Take a look for yourself. Here are some highlights from the technological past:
From “Making Money Using Personal Computers” by David Wise
Arizona REALTOR® Digest – May/June 1984
Computers. The very word either causes a Pac Man-type grin or absolute, sheer, unadulterated panic…
Personal computers are here to stay. Salespeople and sales managers who refuse to buy and learn to use computers will be far behind the times…
[The personal computer] is designed to sit right on your desk, next to your ROLODEX® file and your telephone.
Word processing…is about 85% of what will make money, pay for the computer and increase the production of the salesperson.
From “Cellular Phone Links In-Car Terminal to MLS Computer Database”
Arizona REALTOR® Digest – July/August 1984
A data transmission system using a mobile cellular telephone and portable computer terminal will give real estate agents in the metro Phoenix area access to the Multiple Listing Service database from their cars… “The cost of the cellular telephone, interface and terminal is under $4,000.”
From “The Computer: A Mind of Your Own” by Mark J. Burrell
Arizona REALTOR® Digest – September/October 1985
Fire. The wheel. Telephones. Automobiles. These are all discoveries or inventions that mankind has survived and come to accept as an inevitable element of our lives. Along with adjustable-rate mortgages, the computer may be added to this list…
To efficiently operate a personal computer today, you don’t need to be a mathematical genius or have a degree in electrical engineering from Cal-Tech… The computer is (or can be) your friend.
A well-organized and computerized business plan will not only increase your productivity and income, but also enrich your professional image.
From “The Hard Facts About Software” By Mark J. Burrell
Arizona REALTOR® Digest – March/April 1986
The computer automatically types a ‘fresh’ personalized letter to each client, just as if you were doing it yourself.
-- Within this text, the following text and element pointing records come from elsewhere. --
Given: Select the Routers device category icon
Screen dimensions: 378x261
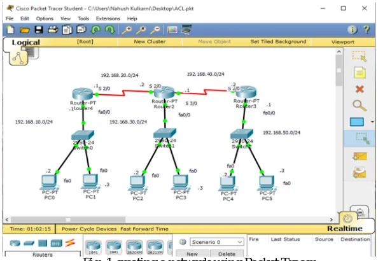Looking at the screenshot, I should pyautogui.click(x=15, y=243).
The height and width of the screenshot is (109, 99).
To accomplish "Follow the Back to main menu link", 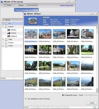I will (66, 5).
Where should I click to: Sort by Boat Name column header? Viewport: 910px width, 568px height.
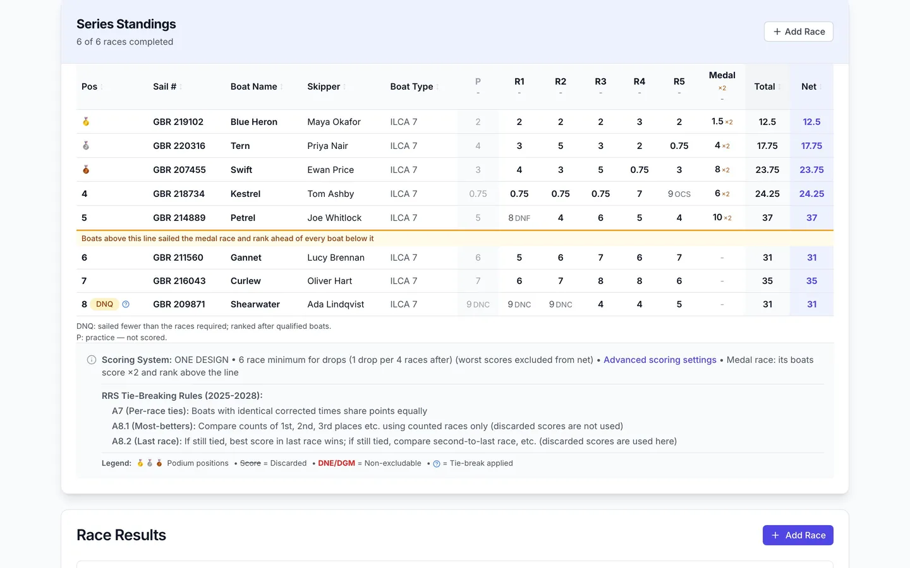click(x=257, y=86)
Only the imagination of the user, and not the ability of the spreadsheet, is usually the limiting factor.
From “Selecting Real Estate Accounting Software” by Pat O’Neill
Arizona REALTOR® Digest – November/December 1986
Purchase at least a ten million character (10MB) hard drive system—it is faster, more versatile and cost effective.
Error recovery and hardware failure recovery systems—which hopefully will never have to be used—should be an integral part of the system. You should be able to toss your computer out the window and purchase a new one…without losing data.
From “AAR’s Website Debuts in April” by Ron LaMee
Arizona REALTOR® Digest – April 1997
To find out more about any subject, all you will do is enter a few keywords into the Research Librarian. This “virtual person” will find every reference to your topic… To get a piece of information, you will click on it and, in seconds, see it on your screen.
From “Technology Tools for 2000”
Arizona REALTOR® Digest – January 2000
Personal digital assistants (PDAs) … have an average of 4 to 8 MB of memory, allowing REALTORS® to store such important information as calendars, names, addresses and phone numbers.
Phones with voicemail, caller ID and paging have made life even simpler, eliminating the need to carry pagers and call in for messages.
Virtual tours, made with images from digital cameras, [are] the up and coming technology for REALTORS®.
Of all the technology tools, the value of [web pages] seems to cause the most controversy among REALTORS®… You have to work your site… “Spend the same amount of time on your Web site as you spend on farming, and you’ll be successful.”
The key is early, rapid response to [consumer] email.